May 15—Students in the Cullman Area Technology Academy's precision machine program will soon have their names in the stars after they signed a piece of equipment that will be used by astronauts on the International Space Station.
Students in the program have worked on a few projects for NASA in recent years as part of the HUNCH (High Schools United with NASA to Create Hardware) program.
HUNCH lets high school students get hands-on experience with NASA through fields like machining, welding, computer design, sewing or cooking, and is in place in more than 150 schools around the country.
CATA students have worked to build parts for the storage lockers in the past, and the school's most recent project for NASA was building the handle for handrails that are similar to the ones used in space, said HUNCH Hardware Support Specialist Bill Gibson.
The handrails that CATA students built will be used in space station mockups and by astronauts who are training to go to the International Space Station or training for one of the deep space habitats that are currently being designed for the moon or Mars, he said.
In space, astronauts use the rails to propel themselves through the space station and use them to hold on to the wall so they aren't floating around too much while they are working, he said.
Gibson said the handrails that actually go to space have a more complicated design and are much more expensive to build, so there is a high demand among NASA's engineers for the mockup rails that HUNCH students have been building.
While they won't actually be going into space, the rails that CATA students worked on still have very exact specifications that they have to meet to make sure their dimensions are the same as the rails that are being used in the space station, he said.

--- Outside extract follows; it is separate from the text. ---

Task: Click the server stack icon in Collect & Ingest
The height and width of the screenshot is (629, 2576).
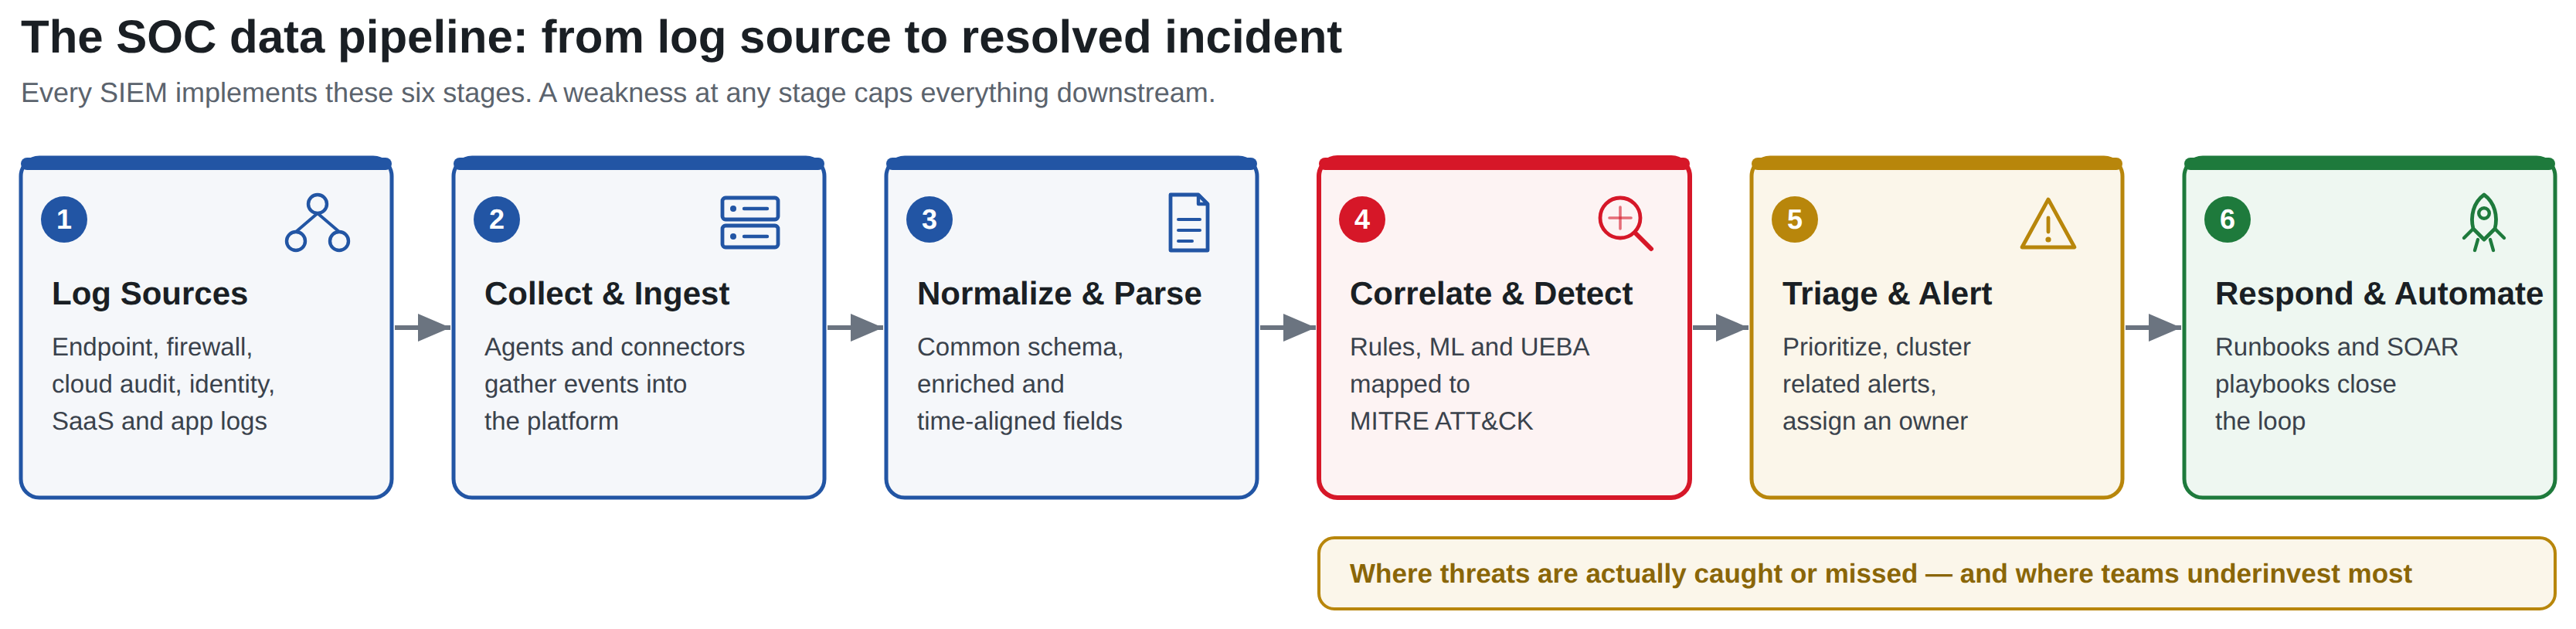Action: pos(750,222)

The part that students were able to write on Thursday was a panel from a storage locker that will be used by astronauts on the space station, and while the piece of equipment that students signed wasn't actually built at CATA, it will serve as a way for all of the students who have worked in the HUNCH program to get their names in space, Gibson said.
"That's a very visible part that NASA has agreed to let us sign as a special program to show our appreciation for the people who make stuff for us, regardless of what they make," he said.